A crypto transaction refers to the transfer of any data or value on a blockchain. Sending Bitcoin to a friend? Swapping one token for another on a decentralized exchange? Or interacting with a smart contract, a piece of code on the blockchain that automatically runs, are all called transactions. Every single one of these actions gets logged on the blockchain forever, where it cannot be changed or erased.

Imagine a blockchain transaction similar to a bank wire transfer. Except in this case, there is no bank in the middle. When you wire money via a bank, the bank checks your balance, deducts the amount, and credits the recipient’s account. In a crypto transaction, numerous independent computers known as nodes on the network collectively do the verification. Users no longer need to trust a central entity, as the network naturally enforces.
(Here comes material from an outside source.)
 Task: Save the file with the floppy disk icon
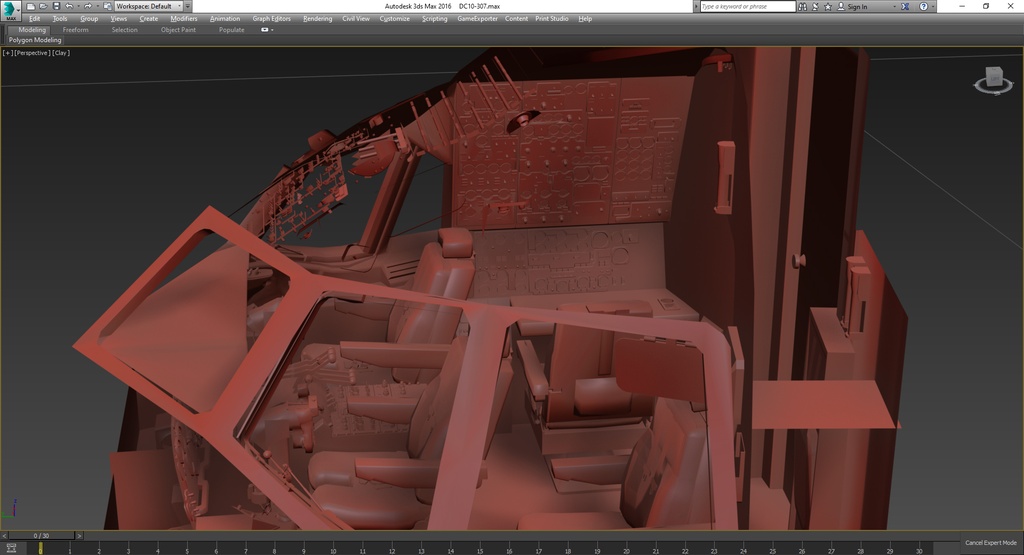point(55,6)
When you send crypto, it doesn’t immediately get sent into the blockchain. Instead, it goes into a waiting area called the mempool, or more so the memory pool. A transaction remains unconfirmed in a block until miners or validators pick it up, verifying the funds you are sending indeed belong to you and placing it in the block. Once the block will be added to the chain, your transaction gets confirmed. Most people wait for six confirmations before treating a big Bitcoin transfer as fully settled, taking around an hour on average. On Ethereum, confirmations can happen in seconds.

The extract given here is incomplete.